EXERCISE: Please repeat the records from the line with "Given: Click the circled" to the line with "pyautogui.click(x=475, y=246)", substituting "check box" for "checkbox" and keeping everything else the same. Omit the pictures from your answer.

STORED ROWS:
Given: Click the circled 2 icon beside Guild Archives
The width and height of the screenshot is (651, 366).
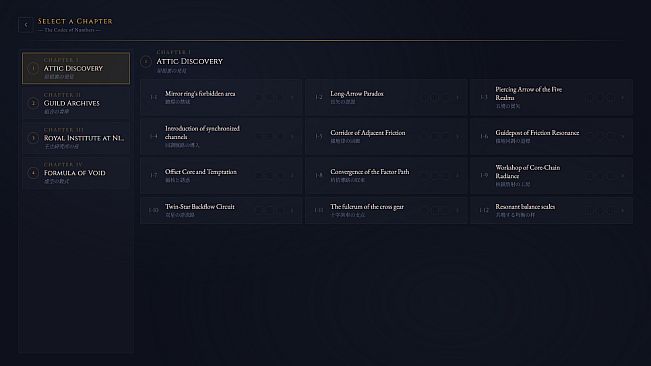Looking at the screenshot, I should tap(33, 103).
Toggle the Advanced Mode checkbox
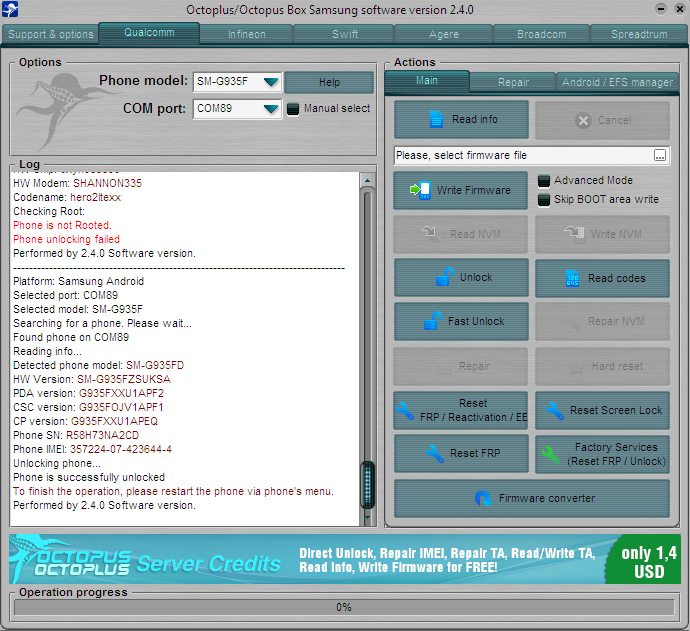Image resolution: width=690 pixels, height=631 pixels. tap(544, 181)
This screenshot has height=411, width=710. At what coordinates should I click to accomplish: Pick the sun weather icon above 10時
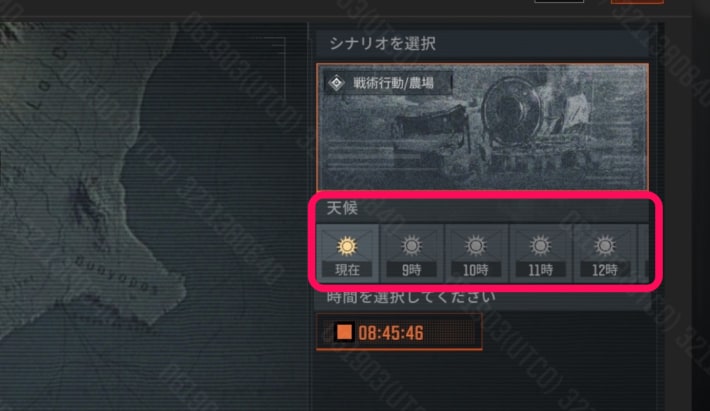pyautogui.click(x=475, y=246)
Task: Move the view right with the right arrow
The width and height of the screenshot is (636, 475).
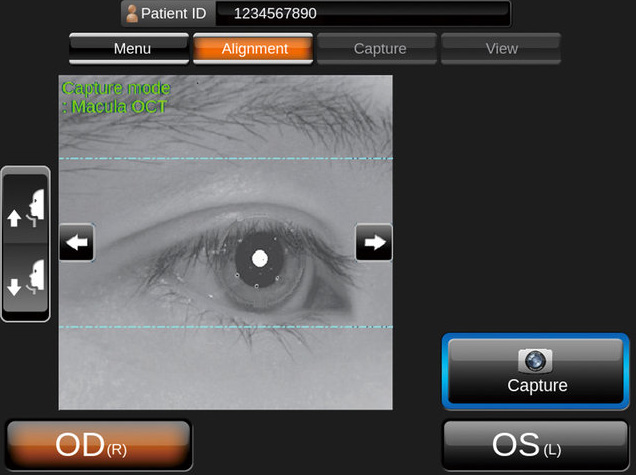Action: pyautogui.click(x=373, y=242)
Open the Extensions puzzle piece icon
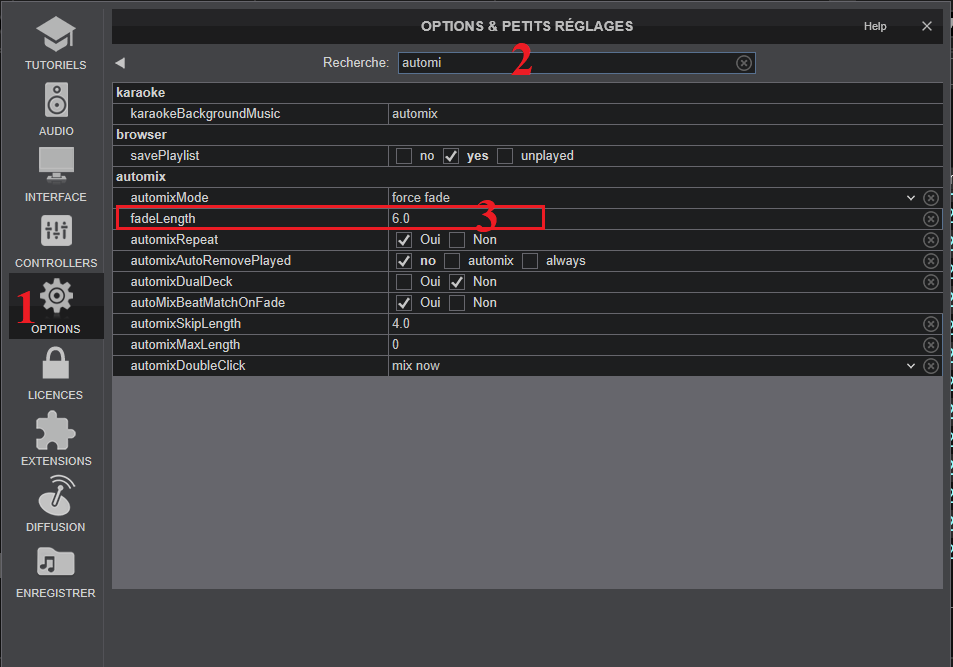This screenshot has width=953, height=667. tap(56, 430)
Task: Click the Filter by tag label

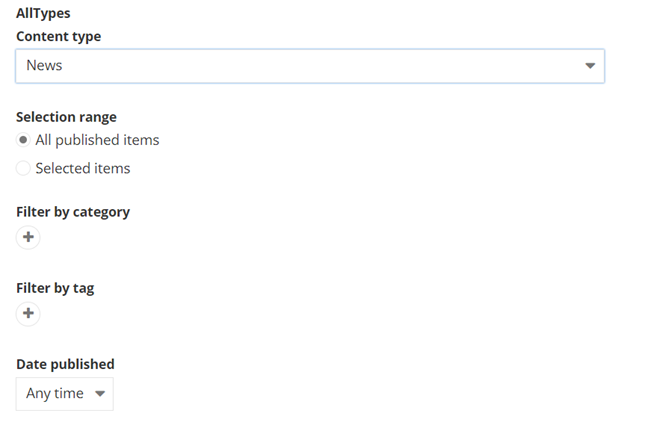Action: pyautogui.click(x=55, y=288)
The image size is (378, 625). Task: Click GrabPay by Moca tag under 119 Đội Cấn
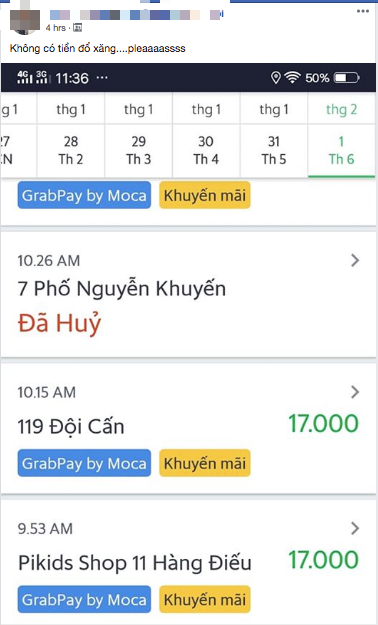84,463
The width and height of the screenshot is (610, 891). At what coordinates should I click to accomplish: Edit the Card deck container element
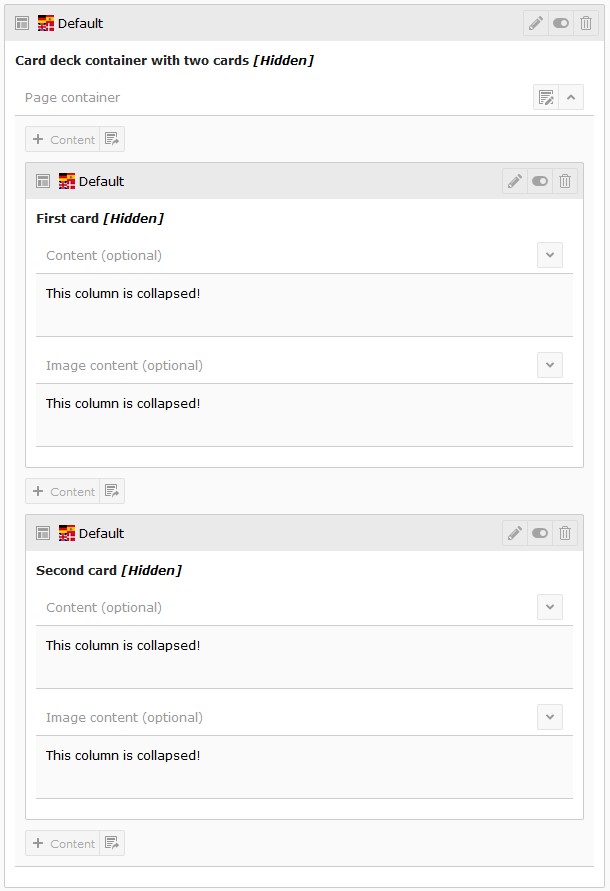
==
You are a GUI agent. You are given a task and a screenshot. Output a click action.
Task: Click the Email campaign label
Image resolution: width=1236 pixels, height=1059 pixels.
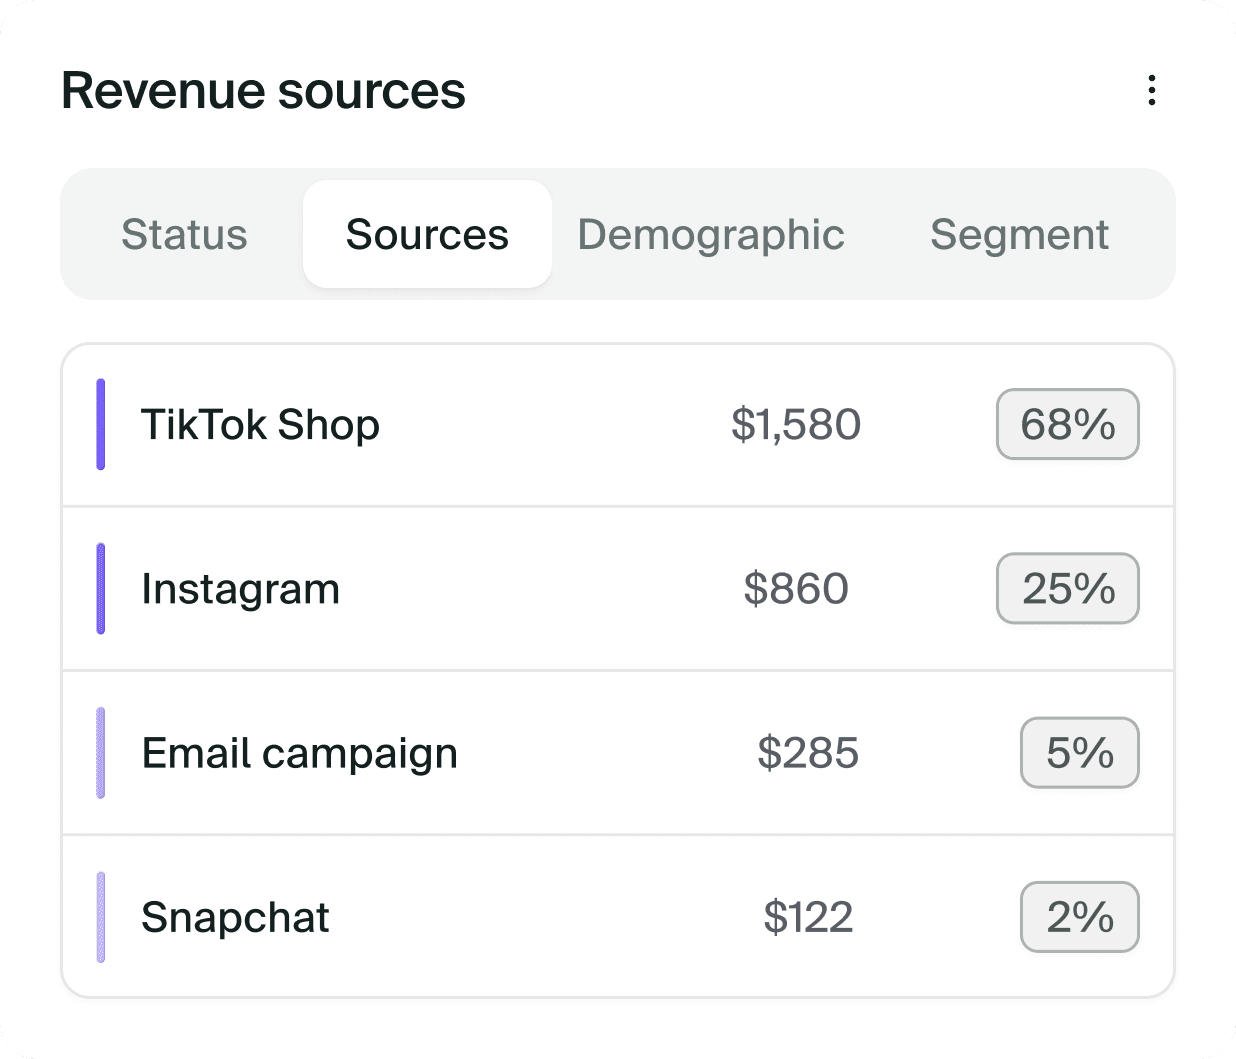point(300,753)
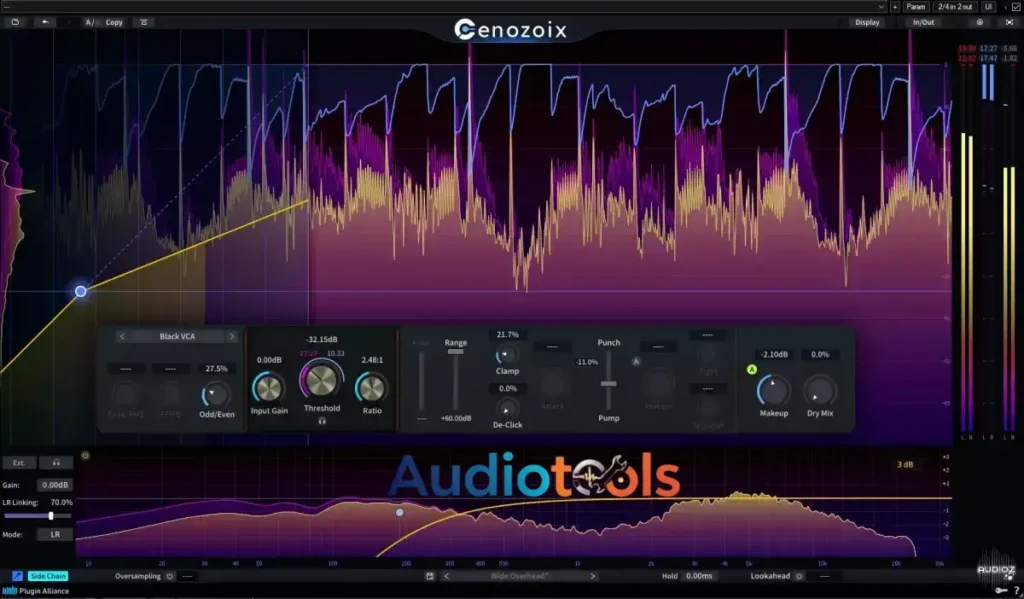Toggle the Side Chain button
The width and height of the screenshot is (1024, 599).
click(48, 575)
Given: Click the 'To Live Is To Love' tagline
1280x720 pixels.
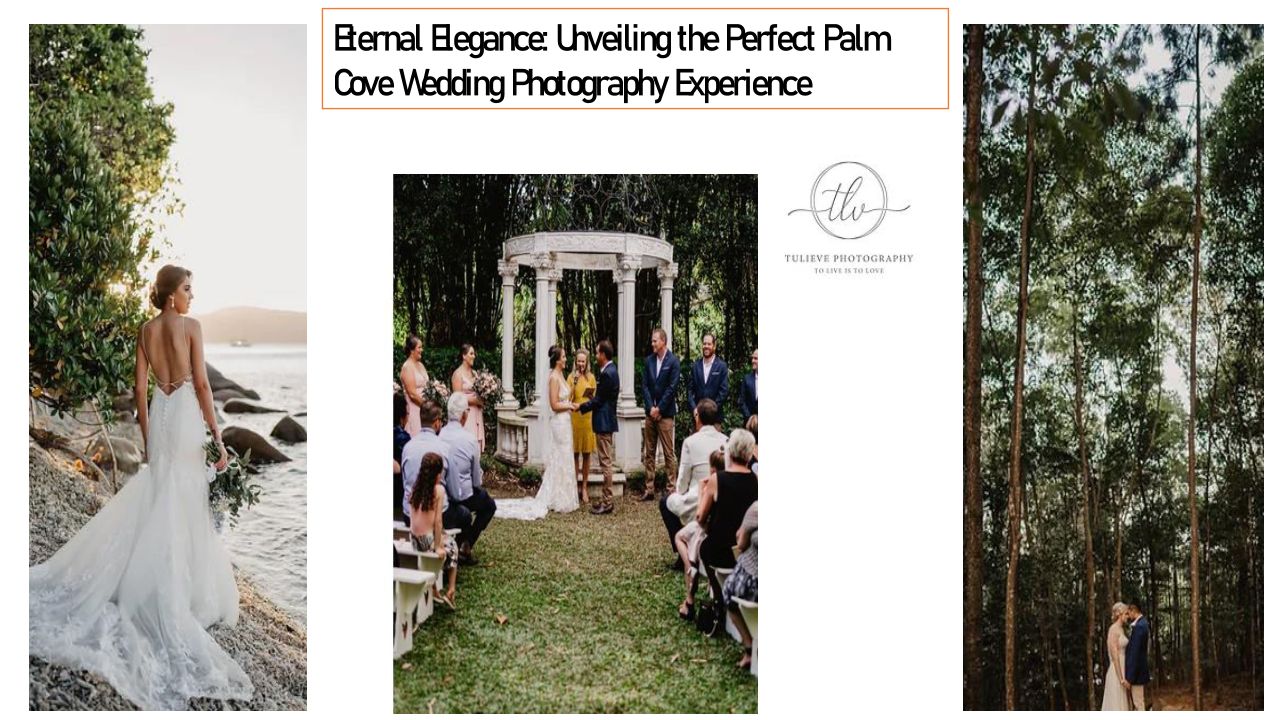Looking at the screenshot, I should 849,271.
* * *
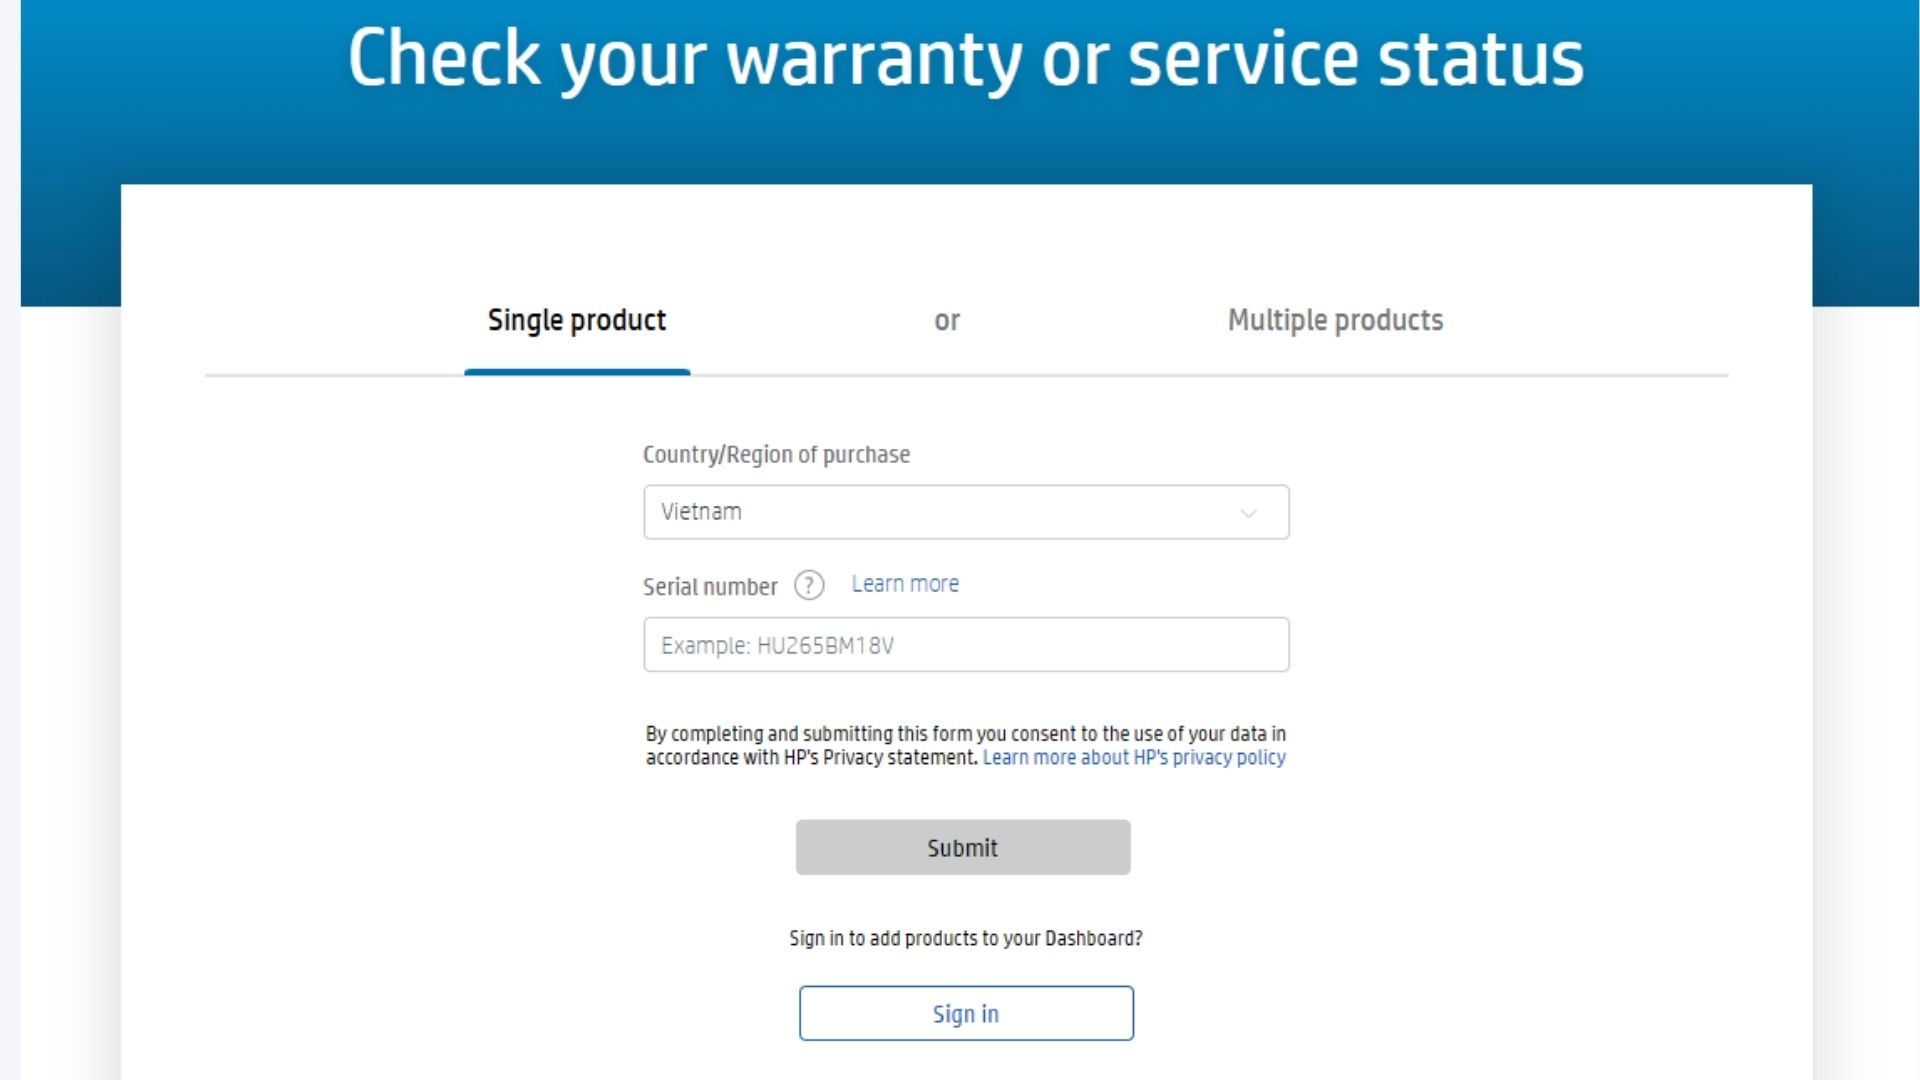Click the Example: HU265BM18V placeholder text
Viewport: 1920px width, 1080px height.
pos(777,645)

SOLUTION FOR THIS PROBLEM:
Given: Click the circled 2 icon beside Guild Archives
The width and height of the screenshot is (651, 366).
Looking at the screenshot, I should tap(33, 103).
Toggle the Advanced Mode check box
Image resolution: width=690 pixels, height=631 pixels. tap(544, 181)
This screenshot has height=411, width=710. At what coordinates should I click to accomplish: Pick the sun weather icon above 10時
pyautogui.click(x=475, y=246)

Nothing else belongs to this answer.